● **GIVEN PASSAGE**
Lady Gaga’s lawsuit has recently received a lot of attention from entertainment news, as her former personal assistant is claiming she has been denied hundreds of thousands of dollars in overtime pay. In addition to bringing public attention details of Ms. Gaga’s personal life, her personal assistant’s claim may also have actual merit under both the Federal Fair Labor Standards Act (FLSA) and New York state law.

 

Jennifer O’Neill worked for Lady Gaga (whose proper name is Stefani Germanotta) for a mere thirteen months and an annual salary of $75,000. Despite this seemingly adequate salary, she claims she was not compensated for overtime and did not qualify for the “administrative exception” to overtime laws. Ms. O’Neil was allegedly on duty around the clock and often forgoing meals and sleep to be at Lady Gaga’s beck and call, she claims she was figuratively (and often literally) by her side at all times of the day with little respite. She is therefore seeking $380,000 in back overtime compensation for the 7,168 hours of overtime for which she allegedly worked and was not compensated.

 

These types of labor disputes often get attention for the celebrity involved, but are also useful as a learning tool for non-Gaga fans who wish to protect themselves from similar lawsuits (one does not have to be a beloved pop icon to be sued for compensation oversight.) There are two issues in this case. First, it is important to understand which employees may be exempt from overtime, and in her case, which are not. Under the U.S. Department of Labor regulations, creative workers, computer workers, executives, and professionals—none of which seem to accurately describe the work of Jennifer O’Neill—can be exempt from overtime. Administrative assistants or employees performing non-manual work—a category which might cover Ms. O’Neill’s line of work— may also be exempt from overtime if they satisfy all of the following:

• The employee must be compensated on a salary or fee basis (as defined in the regulations) at a rate not less than $455 per week;

• The employee’s primary duty must be the performance of office or non-manual work directly related to the management or general business operations of the employer or the employer’s customers; and

• The employee’s primary duty includes the exercise of discretion and independent judgment with respect to matters of significance.

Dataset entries
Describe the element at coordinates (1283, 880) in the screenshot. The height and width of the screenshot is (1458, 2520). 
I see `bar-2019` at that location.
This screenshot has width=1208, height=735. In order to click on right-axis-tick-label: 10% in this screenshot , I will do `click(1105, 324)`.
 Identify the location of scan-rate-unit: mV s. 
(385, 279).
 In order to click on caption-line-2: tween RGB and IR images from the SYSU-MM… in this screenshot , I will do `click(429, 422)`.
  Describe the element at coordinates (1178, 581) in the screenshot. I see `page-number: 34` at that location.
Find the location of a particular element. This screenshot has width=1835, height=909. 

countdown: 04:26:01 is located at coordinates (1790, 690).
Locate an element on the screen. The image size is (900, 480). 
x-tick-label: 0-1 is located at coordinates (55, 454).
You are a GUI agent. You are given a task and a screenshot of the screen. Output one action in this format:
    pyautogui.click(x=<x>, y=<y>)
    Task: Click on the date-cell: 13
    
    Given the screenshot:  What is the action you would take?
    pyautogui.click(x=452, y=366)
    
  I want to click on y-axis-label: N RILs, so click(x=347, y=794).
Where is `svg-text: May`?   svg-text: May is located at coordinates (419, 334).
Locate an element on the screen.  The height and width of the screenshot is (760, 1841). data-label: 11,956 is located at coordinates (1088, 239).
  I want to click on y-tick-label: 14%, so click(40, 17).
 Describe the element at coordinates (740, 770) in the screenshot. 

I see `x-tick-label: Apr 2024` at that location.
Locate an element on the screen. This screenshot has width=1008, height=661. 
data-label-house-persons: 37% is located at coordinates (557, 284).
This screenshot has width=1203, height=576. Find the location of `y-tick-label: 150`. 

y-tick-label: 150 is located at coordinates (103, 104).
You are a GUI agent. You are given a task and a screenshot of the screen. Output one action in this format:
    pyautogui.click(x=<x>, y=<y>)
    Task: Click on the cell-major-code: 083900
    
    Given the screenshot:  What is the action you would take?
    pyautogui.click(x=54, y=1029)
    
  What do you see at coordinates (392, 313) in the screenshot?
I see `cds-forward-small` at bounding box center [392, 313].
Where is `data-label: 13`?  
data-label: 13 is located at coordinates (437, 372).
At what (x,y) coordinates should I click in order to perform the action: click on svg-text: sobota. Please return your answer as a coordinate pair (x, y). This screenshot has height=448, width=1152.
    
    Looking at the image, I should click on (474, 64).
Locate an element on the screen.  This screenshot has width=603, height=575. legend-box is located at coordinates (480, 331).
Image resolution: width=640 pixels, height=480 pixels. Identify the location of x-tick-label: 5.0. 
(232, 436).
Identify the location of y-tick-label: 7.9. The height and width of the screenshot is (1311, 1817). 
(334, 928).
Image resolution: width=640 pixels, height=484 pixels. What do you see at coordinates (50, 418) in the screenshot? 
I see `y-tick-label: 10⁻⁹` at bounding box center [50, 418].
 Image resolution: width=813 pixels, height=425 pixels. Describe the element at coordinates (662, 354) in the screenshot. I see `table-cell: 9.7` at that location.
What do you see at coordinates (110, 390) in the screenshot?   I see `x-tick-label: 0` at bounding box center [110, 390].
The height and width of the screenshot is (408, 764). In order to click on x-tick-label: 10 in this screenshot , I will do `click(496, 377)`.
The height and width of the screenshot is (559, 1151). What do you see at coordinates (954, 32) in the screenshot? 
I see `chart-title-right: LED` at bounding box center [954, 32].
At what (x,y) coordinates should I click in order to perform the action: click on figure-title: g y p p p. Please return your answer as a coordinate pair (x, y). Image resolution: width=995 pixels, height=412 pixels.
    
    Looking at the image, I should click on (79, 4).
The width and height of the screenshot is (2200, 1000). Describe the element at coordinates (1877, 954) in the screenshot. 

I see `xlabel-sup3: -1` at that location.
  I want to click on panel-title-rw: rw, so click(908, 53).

● **THINGS TO DO**
**a)** According to the passage on the overtime lawsuit against Lady Gaga, what amount in back overtime compensation is her former personal assistant seeking?
**b)** Pick up the passage on the overtime lawsuit against Lady Gaga after its final sentence and continue it.
The records above are separate material and are unrelated to the passage.

● **SOLVED TASKS**
**a)** She is seeking $380,000 for 7,168 hours of allegedly uncompensated overtime.

**b)**
In Lady Gaga’s case, Jennifer O’Neill may satisfy the first two criteria above, but is claiming she did not exercise sufficient independent discretion, therefore qualifying her for exemption. The Department of Regulation defines discretion and independent judgment is:

“The employee has authority to make an independent choice, free from immediate direction or supervision. Factors to consider include, but are not limited to: whether the employee has authority to formulate, affect, interpret, or implement management policies or operating practices; whether the employee carries out major assignments in conducting the operations of the business; whether the employee performs work that affects business operations to a substantial degree; whether the employee has authority to commit the employer in matters that have significant financial impact; whether the employee has authority to waive or deviate from established policies and procedures without prior approval, and other factors set forth in the regulation.”

 

The second issue is on-call employment, because even if Lady Gaga did not need Ms. O’Neill, it is alleged that she wasn’t allowed to be very far from the singer. If an employer does not wish to pay overtime for a non-exempt employee on-call, the employee’s tasks cannot unduly restrict the employee’s ability to spend his or her time away from the job. For example, if the non-exempt employees cannot go home or leave the work premises, or must remain within such a close distant that they cannot effectively use their free time, they will have to be compensated overtime.

Labor Law can be complex and time will tell how the courts decide to define her as Lady Gaga’s personal assistant. In order to avoid paying overtime or facing an expensive lawsuit such as Lady Gaga’s, it is important to understand which of your employees are exempt and which are not exempt from overtime pay based on federal labor laws, and this includes understanding how their job descriptions are defined by the law as well. Even if the employee is not working, his own personal leisure activities need to be relatively unhindered. If not, those hours worked may count towards their total weekly work hours. For questions regarding labor law, contact Phil Mortensen at pmortensen@bartonesq.com.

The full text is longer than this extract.